— BEGIN Exercise input —

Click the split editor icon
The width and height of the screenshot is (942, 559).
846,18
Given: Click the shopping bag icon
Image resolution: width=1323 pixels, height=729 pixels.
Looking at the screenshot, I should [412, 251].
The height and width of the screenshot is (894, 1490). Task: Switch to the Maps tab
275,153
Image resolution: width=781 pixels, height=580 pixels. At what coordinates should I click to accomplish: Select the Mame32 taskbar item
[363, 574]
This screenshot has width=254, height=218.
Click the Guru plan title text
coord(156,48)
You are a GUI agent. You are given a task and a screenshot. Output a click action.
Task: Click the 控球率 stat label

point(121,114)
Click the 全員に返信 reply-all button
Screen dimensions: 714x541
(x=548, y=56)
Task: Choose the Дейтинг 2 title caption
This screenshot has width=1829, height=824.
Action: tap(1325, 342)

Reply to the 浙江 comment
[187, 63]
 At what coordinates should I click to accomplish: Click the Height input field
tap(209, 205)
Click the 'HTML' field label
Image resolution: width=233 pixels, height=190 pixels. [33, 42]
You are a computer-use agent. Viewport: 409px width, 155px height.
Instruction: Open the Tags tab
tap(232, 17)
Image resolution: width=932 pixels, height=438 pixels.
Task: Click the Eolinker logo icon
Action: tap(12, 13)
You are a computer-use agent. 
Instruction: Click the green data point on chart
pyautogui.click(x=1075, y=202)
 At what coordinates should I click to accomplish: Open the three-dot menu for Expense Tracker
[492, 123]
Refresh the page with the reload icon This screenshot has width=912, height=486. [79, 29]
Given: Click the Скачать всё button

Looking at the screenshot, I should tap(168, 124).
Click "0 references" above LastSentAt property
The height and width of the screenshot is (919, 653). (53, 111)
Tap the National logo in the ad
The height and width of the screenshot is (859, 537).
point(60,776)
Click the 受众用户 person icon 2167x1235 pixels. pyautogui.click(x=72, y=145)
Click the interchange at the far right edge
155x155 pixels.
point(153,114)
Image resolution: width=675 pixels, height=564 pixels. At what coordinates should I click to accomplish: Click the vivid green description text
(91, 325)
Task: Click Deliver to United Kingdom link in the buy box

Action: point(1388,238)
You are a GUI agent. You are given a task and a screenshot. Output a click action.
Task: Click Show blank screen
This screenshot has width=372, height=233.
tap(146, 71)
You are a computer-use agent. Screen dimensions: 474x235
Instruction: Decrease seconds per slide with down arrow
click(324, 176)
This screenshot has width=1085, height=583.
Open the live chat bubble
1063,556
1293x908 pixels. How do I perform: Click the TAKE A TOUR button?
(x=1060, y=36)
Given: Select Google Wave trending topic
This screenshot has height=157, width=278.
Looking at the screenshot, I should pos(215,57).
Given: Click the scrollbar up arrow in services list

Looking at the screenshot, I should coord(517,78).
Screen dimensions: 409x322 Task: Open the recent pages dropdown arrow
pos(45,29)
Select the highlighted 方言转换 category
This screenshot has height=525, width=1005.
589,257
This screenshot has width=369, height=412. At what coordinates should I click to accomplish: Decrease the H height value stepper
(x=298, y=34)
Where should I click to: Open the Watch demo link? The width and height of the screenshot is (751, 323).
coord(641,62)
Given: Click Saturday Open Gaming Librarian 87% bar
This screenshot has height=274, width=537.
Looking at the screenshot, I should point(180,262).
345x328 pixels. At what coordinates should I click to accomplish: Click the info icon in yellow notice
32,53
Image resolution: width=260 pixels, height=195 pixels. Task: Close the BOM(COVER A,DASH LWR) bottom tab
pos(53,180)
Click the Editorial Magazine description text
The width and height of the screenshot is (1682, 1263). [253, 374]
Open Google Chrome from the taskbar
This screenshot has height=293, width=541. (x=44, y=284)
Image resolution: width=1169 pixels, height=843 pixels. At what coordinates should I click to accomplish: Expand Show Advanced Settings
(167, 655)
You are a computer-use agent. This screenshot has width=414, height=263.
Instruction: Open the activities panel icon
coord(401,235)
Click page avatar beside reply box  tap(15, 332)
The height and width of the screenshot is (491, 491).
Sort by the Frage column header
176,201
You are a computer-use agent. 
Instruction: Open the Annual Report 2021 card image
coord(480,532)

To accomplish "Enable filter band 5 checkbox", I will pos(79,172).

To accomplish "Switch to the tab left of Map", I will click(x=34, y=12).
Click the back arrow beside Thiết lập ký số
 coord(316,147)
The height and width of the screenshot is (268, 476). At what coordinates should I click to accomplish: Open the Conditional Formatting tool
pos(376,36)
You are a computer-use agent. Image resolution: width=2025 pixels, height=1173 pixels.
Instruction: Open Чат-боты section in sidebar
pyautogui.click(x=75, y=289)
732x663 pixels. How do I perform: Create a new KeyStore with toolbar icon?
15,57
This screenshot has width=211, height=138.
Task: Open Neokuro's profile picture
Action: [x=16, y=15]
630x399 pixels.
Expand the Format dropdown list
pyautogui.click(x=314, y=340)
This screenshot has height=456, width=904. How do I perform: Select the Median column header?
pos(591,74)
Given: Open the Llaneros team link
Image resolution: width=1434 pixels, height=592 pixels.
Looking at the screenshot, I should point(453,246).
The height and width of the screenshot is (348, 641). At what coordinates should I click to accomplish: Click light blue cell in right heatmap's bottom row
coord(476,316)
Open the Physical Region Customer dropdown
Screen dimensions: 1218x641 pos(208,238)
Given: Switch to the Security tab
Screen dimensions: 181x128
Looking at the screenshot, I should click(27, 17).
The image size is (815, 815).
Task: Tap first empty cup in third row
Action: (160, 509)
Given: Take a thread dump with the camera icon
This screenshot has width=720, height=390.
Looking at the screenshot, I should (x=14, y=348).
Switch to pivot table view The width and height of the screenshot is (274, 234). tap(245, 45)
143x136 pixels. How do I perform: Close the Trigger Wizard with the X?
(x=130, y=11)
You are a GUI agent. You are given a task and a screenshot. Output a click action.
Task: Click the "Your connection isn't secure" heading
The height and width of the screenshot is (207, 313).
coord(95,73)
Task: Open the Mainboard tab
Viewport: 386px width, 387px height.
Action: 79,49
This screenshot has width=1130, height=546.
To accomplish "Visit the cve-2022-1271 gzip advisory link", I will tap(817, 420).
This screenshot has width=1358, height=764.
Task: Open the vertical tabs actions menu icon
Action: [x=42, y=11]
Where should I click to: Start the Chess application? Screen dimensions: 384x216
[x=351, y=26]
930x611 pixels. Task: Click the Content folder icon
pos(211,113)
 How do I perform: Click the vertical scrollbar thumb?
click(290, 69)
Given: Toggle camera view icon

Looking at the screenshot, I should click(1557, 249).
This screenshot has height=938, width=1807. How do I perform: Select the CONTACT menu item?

— END Exercise input —

▸ Set problem:
Can you change every "Instruction" in the lines above to "Goal" and leave everything else untouched?

▸ Written answer:
Click the split editor icon
The width and height of the screenshot is (942, 559).
846,18
Given: Click the shopping bag icon
Image resolution: width=1323 pixels, height=729 pixels.
Looking at the screenshot, I should [412, 251].
The height and width of the screenshot is (894, 1490). Task: Switch to the Maps tab
275,153
Image resolution: width=781 pixels, height=580 pixels. At what coordinates should I click to accomplish: Select the Mame32 taskbar item
[363, 574]
This screenshot has width=254, height=218.
Click the Guru plan title text
coord(156,48)
You are a GUI agent. You are given a task and a screenshot. Output a click action.
Task: Click the 控球率 stat label

point(121,114)
Click the 全員に返信 reply-all button
Screen dimensions: 714x541
(x=548, y=56)
Task: Choose the Дейтинг 2 title caption
This screenshot has width=1829, height=824.
Action: tap(1325, 342)

Reply to the 浙江 comment
[187, 63]
 At what coordinates should I click to accomplish: Click the Height input field
tap(209, 205)
Click the 'HTML' field label
Image resolution: width=233 pixels, height=190 pixels. [33, 42]
You are a computer-use agent. Viewport: 409px width, 155px height.
Goal: Open the Tags tab
tap(232, 17)
Image resolution: width=932 pixels, height=438 pixels.
Task: Click the Eolinker logo icon
Action: tap(12, 13)
You are a computer-use agent. 
Goal: Click the green data point on chart
pyautogui.click(x=1075, y=202)
 At what coordinates should I click to accomplish: Open the three-dot menu for Expense Tracker
[492, 123]
Refresh the page with the reload icon This screenshot has width=912, height=486. [79, 29]
Given: Click the Скачать всё button

Looking at the screenshot, I should tap(168, 124).
Click "0 references" above LastSentAt property
The height and width of the screenshot is (919, 653). (53, 111)
Tap the National logo in the ad
The height and width of the screenshot is (859, 537).
point(60,776)
Click the 受众用户 person icon 2167x1235 pixels. pyautogui.click(x=72, y=145)
Click the interchange at the far right edge
155x155 pixels.
point(153,114)
Image resolution: width=675 pixels, height=564 pixels. At what coordinates should I click to accomplish: Click the vivid green description text
(91, 325)
Task: Click Deliver to United Kingdom link in the buy box

Action: point(1388,238)
You are a GUI agent. You are given a task and a screenshot. Output a click action.
Task: Click Show blank screen
This screenshot has width=372, height=233.
tap(146, 71)
You are a computer-use agent. Screen dimensions: 474x235
Goal: Decrease seconds per slide with down arrow
click(324, 176)
This screenshot has width=1085, height=583.
Open the live chat bubble
1063,556
1293x908 pixels. How do I perform: Click the TAKE A TOUR button?
(x=1060, y=36)
Given: Select Google Wave trending topic
This screenshot has height=157, width=278.
Looking at the screenshot, I should pos(215,57).
Given: Click the scrollbar up arrow in services list

Looking at the screenshot, I should coord(517,78).
Screen dimensions: 409x322 Task: Open the recent pages dropdown arrow
pos(45,29)
Select the highlighted 方言转换 category
This screenshot has height=525, width=1005.
589,257
This screenshot has width=369, height=412. At what coordinates should I click to accomplish: Decrease the H height value stepper
(x=298, y=34)
Where should I click to: Open the Watch demo link? The width and height of the screenshot is (751, 323).
coord(641,62)
Given: Click Saturday Open Gaming Librarian 87% bar
This screenshot has height=274, width=537.
Looking at the screenshot, I should point(180,262).
345x328 pixels. At what coordinates should I click to accomplish: Click the info icon in yellow notice
32,53
Image resolution: width=260 pixels, height=195 pixels. Task: Close the BOM(COVER A,DASH LWR) bottom tab
pos(53,180)
Click the Editorial Magazine description text
The width and height of the screenshot is (1682, 1263). [253, 374]
Open Google Chrome from the taskbar
This screenshot has height=293, width=541. (x=44, y=284)
Image resolution: width=1169 pixels, height=843 pixels. At what coordinates should I click to accomplish: Expand Show Advanced Settings
(167, 655)
You are a computer-use agent. This screenshot has width=414, height=263.
Goal: Open the activities panel icon
coord(401,235)
Click page avatar beside reply box  tap(15, 332)
The height and width of the screenshot is (491, 491).
Sort by the Frage column header
176,201
You are a computer-use agent. 
Goal: Open the Annual Report 2021 card image
coord(480,532)

To accomplish "Enable filter band 5 checkbox", I will pos(79,172).

To accomplish "Switch to the tab left of Map", I will click(x=34, y=12).
Click the back arrow beside Thiết lập ký số
 coord(316,147)
The height and width of the screenshot is (268, 476). At what coordinates should I click to accomplish: Open the Conditional Formatting tool
pos(376,36)
You are a computer-use agent. Image resolution: width=2025 pixels, height=1173 pixels.
Goal: Open Чат-боты section in sidebar
pyautogui.click(x=75, y=289)
732x663 pixels. How do I perform: Create a new KeyStore with toolbar icon?
15,57
This screenshot has width=211, height=138.
Task: Open Neokuro's profile picture
Action: [x=16, y=15]
630x399 pixels.
Expand the Format dropdown list
pyautogui.click(x=314, y=340)
This screenshot has height=456, width=904. How do I perform: Select the Median column header?
pos(591,74)
Given: Open the Llaneros team link
Image resolution: width=1434 pixels, height=592 pixels.
Looking at the screenshot, I should point(453,246).
The height and width of the screenshot is (348, 641). At what coordinates should I click to accomplish: Click light blue cell in right heatmap's bottom row
coord(476,316)
Open the Physical Region Customer dropdown
Screen dimensions: 1218x641 pos(208,238)
Given: Switch to the Security tab
Screen dimensions: 181x128
Looking at the screenshot, I should click(27, 17).
The image size is (815, 815).
Task: Tap first empty cup in third row
Action: (160, 509)
Given: Take a thread dump with the camera icon
This screenshot has width=720, height=390.
Looking at the screenshot, I should (x=14, y=348).
Switch to pivot table view The width and height of the screenshot is (274, 234). tap(245, 45)
143x136 pixels. How do I perform: Close the Trigger Wizard with the X?
(x=130, y=11)
You are a GUI agent. You are given a task and a screenshot. Output a click action.
Task: Click the "Your connection isn't secure" heading
The height and width of the screenshot is (207, 313).
coord(95,73)
Task: Open the Mainboard tab
Viewport: 386px width, 387px height.
Action: 79,49
This screenshot has width=1130, height=546.
To accomplish "Visit the cve-2022-1271 gzip advisory link", I will tap(817, 420).
This screenshot has width=1358, height=764.
Task: Open the vertical tabs actions menu icon
Action: [x=42, y=11]
Where should I click to: Start the Chess application? Screen dimensions: 384x216
[x=351, y=26]
930x611 pixels. Task: Click the Content folder icon
pos(211,113)
 How do I perform: Click the vertical scrollbar thumb?
click(290, 69)
Given: Toggle camera view icon

Looking at the screenshot, I should click(1557, 249).
This screenshot has height=938, width=1807. How do I perform: Select the CONTACT menu item?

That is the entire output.